[Gluster-devel] segfault with tla 846 - suggestions?

Dan Parsons dparsons at nyip.net
Fri Jan 16 15:58:07 UTC 2009


Avati spent some time with me yesterday going through two different cores. He says he has all the info he needs now.

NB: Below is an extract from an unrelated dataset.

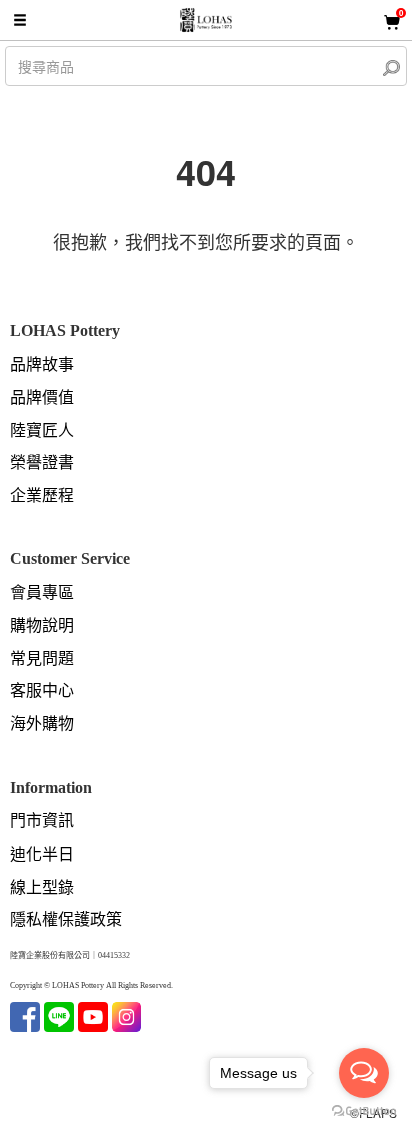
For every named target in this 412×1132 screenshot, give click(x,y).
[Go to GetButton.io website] (364, 1111)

Yes, it is very easy to reproduce. It takes about 15 minutes.

Dan Parsons

-----Original Message-----
From: "Krishna Srinivas" <krishna at zresearch.com>

Date: Fri, 16 Jan 2009 18:05:56 
To: Dan Parsons<dparsons at nyip.net>
Cc: Gluster Developers Discussion List<gluster-devel at nongnu.org>
Subject: Re: [Gluster-devel] segfault with tla 846 - suggestions?


Dan,

Will investigate as soon as possible. Can you paste the back trace using gdb?
"gdb -c <path to core file> glusterfs" and then type "bt".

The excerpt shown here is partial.